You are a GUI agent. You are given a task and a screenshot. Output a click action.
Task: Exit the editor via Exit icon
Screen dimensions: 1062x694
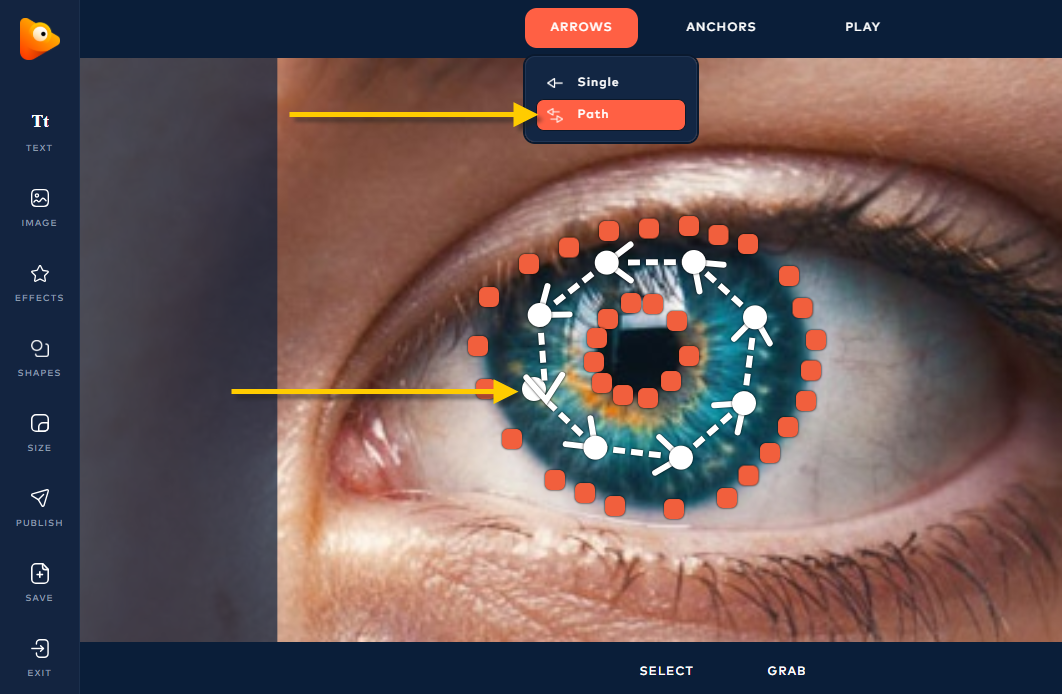coord(39,649)
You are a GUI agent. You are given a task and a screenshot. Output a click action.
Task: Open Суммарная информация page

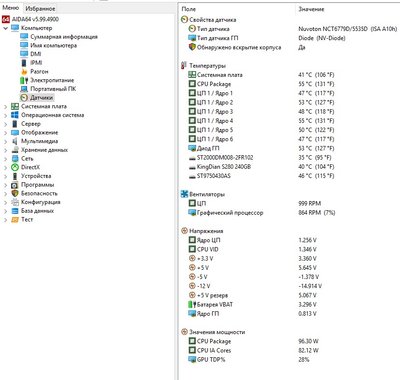pos(64,37)
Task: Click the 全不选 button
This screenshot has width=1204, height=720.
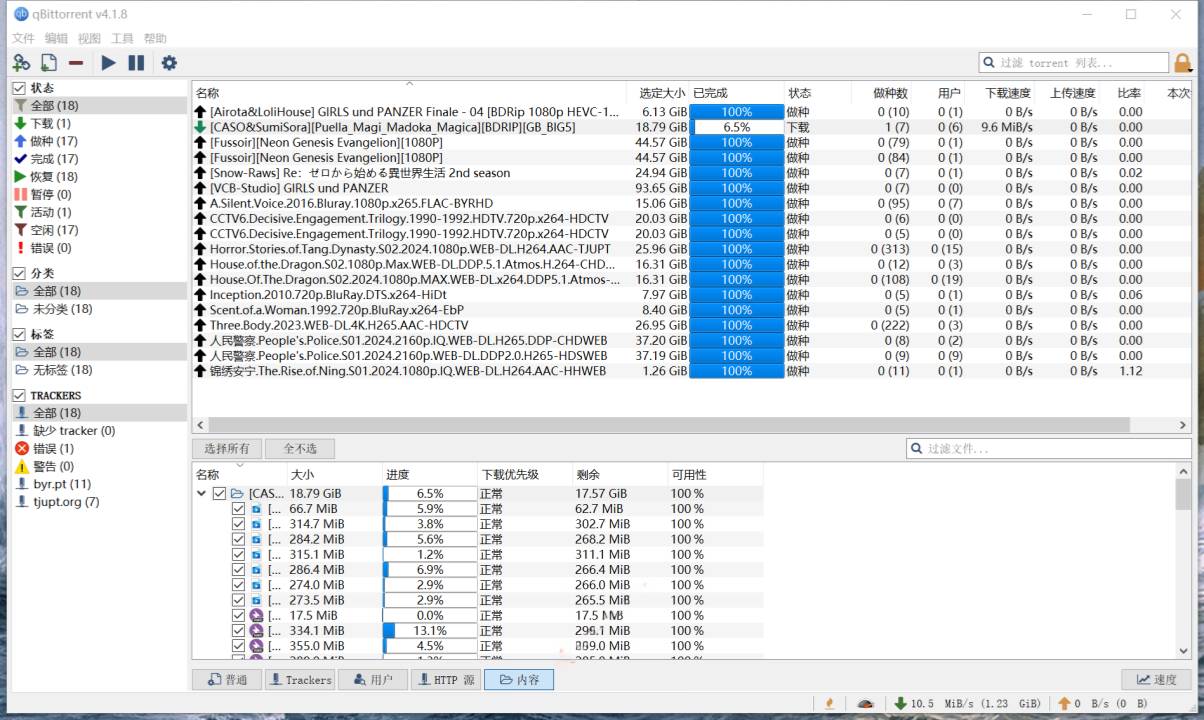Action: pos(300,449)
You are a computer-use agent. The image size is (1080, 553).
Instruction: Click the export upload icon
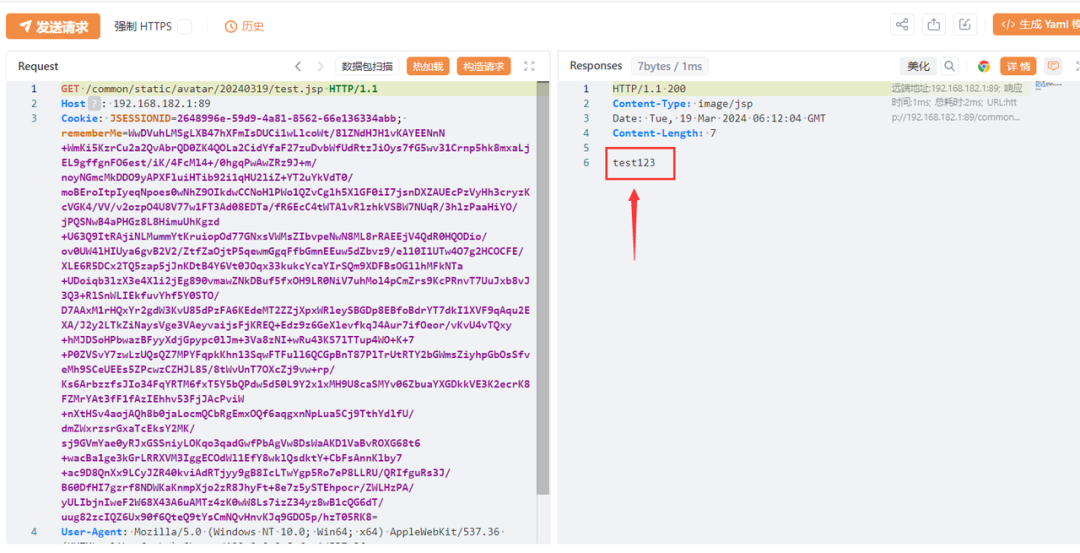coord(933,25)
──────────────────────────────
* _WHAT TO PRODUCE_:
Rewrite the material from its start through the line containing "Action: pos(300,449)", substituting "screen capture" for "screenshot" and changing nothing else. Leave the pictures out of your answer.

* _COMPLETE ANSWER_:
You are a GUI agent. You are given a task and a screen capture. Output a click action.
Task: Exit the editor via Exit icon
Screen dimensions: 1062x694
coord(39,649)
You are a GUI agent. You are given a task and a screen capture. Output a click action.
Task: Open Суммарная информация page

pos(64,37)
Task: Click the 全不选 button
This screen capture has width=1204, height=720.
Action: pos(300,449)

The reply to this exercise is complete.